Fotos: imagens Google
4 Comentários
Marcelo Brettas
março 27, 2015 @ 09:40
Grande Maurício, que enorme prazer foi ler cada um dos contos do Garrone aqui publicados. Você em diversas ocasiões se utilizou da palavra “instigante” ao falar da obra do autor e nada é mais apropriado. Desde o momento em que conheci o Mário (e lá se vão mais de 35 anos), fui marcado pela sua figura intrigante e seu texto instigante. Desejo todo sucesso ao livro e, certamente, nos veremos na fila de autógrafos!
Maurício Mellone
março 27, 2015 @ 09:48
Brettas,
que delícia receber sua visita, ainda mais
pra comentar da obra do nosso amigo Mario!
Vc disse tudo, a escrita dele é envolvente
e prende o leitor desde a primeira linha!
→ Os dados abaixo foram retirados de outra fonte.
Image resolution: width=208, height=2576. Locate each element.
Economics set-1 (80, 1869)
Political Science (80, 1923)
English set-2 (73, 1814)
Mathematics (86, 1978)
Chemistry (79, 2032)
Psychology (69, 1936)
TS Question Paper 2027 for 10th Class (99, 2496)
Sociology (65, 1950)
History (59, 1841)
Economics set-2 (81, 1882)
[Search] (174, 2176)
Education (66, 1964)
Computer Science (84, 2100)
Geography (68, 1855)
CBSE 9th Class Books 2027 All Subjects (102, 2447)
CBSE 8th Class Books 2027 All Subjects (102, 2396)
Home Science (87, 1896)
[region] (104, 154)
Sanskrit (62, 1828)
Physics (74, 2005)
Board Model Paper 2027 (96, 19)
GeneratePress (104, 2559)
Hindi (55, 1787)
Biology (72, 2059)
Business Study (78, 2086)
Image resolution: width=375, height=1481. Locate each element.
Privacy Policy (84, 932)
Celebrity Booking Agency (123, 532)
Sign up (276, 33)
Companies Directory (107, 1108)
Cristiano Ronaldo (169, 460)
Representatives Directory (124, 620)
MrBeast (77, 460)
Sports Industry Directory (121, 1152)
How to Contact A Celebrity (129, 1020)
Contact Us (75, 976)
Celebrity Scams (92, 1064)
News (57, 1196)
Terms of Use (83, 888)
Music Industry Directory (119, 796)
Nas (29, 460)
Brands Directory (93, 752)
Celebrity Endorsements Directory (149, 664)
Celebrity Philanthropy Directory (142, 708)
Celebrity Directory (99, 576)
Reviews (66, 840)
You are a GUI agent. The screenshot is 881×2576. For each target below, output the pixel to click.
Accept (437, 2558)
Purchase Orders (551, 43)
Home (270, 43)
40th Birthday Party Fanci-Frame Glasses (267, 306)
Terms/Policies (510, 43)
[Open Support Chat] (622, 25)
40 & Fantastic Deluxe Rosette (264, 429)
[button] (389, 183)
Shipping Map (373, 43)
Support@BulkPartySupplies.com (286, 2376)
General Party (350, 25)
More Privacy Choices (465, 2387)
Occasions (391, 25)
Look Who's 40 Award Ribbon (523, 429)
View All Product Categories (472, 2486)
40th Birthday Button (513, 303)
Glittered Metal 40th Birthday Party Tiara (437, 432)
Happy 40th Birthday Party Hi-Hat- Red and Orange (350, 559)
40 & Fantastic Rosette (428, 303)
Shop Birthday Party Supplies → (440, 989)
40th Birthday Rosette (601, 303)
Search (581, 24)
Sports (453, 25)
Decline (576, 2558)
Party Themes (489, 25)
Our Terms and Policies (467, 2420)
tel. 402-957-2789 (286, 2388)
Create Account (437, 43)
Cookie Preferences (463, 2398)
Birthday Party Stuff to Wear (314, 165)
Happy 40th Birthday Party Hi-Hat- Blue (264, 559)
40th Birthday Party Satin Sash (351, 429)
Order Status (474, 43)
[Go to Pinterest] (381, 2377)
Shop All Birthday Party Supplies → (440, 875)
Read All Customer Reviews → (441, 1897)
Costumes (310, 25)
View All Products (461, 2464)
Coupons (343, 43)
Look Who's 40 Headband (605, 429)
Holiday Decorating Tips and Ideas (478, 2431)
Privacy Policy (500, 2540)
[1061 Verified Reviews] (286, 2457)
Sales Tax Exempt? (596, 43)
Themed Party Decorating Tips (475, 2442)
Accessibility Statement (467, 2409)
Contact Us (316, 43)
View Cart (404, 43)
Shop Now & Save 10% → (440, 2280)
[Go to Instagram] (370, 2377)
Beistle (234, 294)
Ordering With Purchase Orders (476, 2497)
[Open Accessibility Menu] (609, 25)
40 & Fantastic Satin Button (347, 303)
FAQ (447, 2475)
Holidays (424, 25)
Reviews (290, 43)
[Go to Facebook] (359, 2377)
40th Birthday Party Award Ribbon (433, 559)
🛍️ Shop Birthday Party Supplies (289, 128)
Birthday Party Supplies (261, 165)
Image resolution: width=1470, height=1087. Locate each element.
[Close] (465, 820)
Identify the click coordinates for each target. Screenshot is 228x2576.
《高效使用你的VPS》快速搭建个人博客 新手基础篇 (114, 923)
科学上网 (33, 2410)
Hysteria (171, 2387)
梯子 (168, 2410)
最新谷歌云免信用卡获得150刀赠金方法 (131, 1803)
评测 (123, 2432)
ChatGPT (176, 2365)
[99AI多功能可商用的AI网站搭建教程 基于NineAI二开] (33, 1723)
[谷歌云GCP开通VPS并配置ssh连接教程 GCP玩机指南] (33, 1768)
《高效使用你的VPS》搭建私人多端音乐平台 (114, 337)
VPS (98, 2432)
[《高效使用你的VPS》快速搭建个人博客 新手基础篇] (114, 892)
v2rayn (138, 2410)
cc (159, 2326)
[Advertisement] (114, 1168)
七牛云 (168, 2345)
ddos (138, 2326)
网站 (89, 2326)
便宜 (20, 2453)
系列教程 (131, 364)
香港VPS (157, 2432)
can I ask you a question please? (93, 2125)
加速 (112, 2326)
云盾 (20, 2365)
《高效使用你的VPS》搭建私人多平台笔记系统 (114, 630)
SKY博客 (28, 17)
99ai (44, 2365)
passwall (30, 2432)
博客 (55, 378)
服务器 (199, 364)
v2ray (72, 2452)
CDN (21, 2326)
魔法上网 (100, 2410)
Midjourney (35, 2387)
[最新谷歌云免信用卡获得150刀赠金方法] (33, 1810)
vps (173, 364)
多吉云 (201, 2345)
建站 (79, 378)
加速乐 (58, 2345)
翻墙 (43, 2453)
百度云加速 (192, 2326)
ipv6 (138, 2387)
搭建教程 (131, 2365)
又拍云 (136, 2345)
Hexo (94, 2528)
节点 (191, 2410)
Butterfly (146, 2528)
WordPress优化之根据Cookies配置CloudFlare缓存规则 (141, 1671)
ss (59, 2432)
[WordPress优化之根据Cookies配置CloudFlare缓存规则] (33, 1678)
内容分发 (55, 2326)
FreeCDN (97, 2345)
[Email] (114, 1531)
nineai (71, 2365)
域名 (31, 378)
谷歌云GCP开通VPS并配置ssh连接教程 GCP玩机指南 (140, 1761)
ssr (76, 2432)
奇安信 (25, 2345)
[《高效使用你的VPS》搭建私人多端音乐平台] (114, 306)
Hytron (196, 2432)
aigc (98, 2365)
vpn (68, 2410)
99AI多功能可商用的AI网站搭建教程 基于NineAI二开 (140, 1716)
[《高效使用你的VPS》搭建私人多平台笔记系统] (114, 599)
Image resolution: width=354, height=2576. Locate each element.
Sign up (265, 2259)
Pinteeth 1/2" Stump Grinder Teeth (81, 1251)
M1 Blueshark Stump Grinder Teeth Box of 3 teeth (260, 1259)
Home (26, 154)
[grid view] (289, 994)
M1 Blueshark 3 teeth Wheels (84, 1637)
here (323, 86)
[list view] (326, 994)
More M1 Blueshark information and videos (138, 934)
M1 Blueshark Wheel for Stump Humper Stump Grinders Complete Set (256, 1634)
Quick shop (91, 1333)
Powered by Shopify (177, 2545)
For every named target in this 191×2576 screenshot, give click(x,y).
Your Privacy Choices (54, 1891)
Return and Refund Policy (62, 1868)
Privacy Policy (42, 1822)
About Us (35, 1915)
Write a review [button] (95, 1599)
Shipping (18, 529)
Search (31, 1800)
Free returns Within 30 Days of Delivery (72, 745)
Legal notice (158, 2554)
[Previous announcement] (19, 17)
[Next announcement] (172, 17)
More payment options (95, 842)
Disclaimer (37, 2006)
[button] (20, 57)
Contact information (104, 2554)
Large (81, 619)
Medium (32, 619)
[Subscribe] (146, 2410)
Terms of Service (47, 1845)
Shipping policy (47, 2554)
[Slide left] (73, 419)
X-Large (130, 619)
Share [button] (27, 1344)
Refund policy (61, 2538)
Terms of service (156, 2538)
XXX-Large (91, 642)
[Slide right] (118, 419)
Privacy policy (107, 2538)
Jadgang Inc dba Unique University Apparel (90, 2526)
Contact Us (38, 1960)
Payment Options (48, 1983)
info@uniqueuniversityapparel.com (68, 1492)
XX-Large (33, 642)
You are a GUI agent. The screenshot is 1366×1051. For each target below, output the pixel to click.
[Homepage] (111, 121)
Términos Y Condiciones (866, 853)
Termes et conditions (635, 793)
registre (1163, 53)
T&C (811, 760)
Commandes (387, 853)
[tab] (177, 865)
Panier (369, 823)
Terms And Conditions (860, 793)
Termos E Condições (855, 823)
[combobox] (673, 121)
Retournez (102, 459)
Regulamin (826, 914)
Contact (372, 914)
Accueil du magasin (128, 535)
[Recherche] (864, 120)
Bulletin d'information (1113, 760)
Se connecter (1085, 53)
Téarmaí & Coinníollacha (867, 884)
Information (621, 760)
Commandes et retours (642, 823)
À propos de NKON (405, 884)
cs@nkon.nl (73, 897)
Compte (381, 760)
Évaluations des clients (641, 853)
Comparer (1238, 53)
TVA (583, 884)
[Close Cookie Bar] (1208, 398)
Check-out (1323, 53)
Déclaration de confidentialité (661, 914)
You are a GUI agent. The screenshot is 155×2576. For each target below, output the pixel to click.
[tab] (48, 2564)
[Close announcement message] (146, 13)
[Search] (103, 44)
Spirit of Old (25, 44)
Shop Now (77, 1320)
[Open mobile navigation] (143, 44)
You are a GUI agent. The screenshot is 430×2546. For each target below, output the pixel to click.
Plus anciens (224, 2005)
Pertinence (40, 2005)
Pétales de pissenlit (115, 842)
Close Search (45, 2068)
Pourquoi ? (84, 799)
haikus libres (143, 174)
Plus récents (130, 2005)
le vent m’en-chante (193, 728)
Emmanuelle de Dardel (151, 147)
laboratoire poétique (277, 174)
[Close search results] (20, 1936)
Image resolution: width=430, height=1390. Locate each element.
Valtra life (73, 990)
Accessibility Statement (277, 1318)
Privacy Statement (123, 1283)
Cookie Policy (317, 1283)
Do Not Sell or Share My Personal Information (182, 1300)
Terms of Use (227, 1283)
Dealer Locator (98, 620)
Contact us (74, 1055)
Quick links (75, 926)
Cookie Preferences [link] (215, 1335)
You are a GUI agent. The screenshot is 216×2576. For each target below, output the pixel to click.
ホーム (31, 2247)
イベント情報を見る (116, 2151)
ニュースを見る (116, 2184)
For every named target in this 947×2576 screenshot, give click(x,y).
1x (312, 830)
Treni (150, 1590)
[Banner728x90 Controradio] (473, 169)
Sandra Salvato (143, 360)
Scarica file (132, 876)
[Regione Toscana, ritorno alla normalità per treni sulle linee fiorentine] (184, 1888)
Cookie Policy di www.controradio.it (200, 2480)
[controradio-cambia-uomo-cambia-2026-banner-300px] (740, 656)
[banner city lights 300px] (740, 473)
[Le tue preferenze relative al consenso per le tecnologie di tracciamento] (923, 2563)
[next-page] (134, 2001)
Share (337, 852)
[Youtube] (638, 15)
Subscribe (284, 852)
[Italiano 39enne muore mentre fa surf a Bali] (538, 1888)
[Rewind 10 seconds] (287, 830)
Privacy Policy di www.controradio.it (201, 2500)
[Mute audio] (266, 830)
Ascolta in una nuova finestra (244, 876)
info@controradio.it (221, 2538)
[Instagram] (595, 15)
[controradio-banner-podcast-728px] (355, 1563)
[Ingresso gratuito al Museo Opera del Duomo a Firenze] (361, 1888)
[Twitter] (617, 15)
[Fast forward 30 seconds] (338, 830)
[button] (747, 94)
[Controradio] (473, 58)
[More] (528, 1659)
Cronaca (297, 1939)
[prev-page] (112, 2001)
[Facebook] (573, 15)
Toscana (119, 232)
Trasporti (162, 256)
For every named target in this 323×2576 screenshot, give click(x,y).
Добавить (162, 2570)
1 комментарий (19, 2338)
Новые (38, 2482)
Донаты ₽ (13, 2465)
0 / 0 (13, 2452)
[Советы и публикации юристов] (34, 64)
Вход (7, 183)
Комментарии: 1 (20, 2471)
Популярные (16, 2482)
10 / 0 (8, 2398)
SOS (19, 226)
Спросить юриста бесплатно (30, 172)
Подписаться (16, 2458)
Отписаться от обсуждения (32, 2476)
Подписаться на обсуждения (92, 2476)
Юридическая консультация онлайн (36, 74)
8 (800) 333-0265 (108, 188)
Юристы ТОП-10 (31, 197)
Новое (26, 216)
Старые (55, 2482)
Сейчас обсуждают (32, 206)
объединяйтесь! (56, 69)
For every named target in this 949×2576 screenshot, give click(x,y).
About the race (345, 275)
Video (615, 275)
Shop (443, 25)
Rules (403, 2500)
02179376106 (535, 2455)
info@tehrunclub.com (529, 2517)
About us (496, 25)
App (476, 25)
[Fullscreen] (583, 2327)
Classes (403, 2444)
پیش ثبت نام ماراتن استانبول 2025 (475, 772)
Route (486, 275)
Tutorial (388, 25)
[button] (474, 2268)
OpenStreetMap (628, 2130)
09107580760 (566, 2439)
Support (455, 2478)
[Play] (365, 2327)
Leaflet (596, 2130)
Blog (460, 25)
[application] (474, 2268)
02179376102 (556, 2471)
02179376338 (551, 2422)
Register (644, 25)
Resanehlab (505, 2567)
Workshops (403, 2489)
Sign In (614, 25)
Torcida para que a edição do livro seja rápida
e possamos brindar com ele o lançamento brevemente!
bjs
Mario Garrone
março 21, 2015 @ 22:04
Olá, Maurício. Como já te disse, ter tido este espaço aqui no Favo me estimulou a escrever, escrever… Quando você me convidou para participar do seu blog, eu não imaginava que completaria um livro com esses contos todos. Agradeço o espaço. Daqui para a frente é procurar editora e ver se alguma se interessa… Tenho vários diálogos curtos que talvez eu inclua no livro e envie para você mais adiante. Mais uma vez, obrigado.
Mario
Maurício Mellone
março 23, 2015 @ 11:02
Mario,
Fico muito contente em ter incentivado vc a “escrever, escrever”!
Os leitores aqui do Favo são privilegiados por serem os primeiros
leitores de sua obra.
Reforço o que já te disse: a torcida é total para que em breve
o livro esteja nas livrarias para todo o público ter acesso às instigantes
e envolventes histórias criadas por vc.
Envie os diálogos, contos, novelas tudo o que vc quiser: tenho a maior honra
em poder ajudar na divulgação de seu trabalho criativo!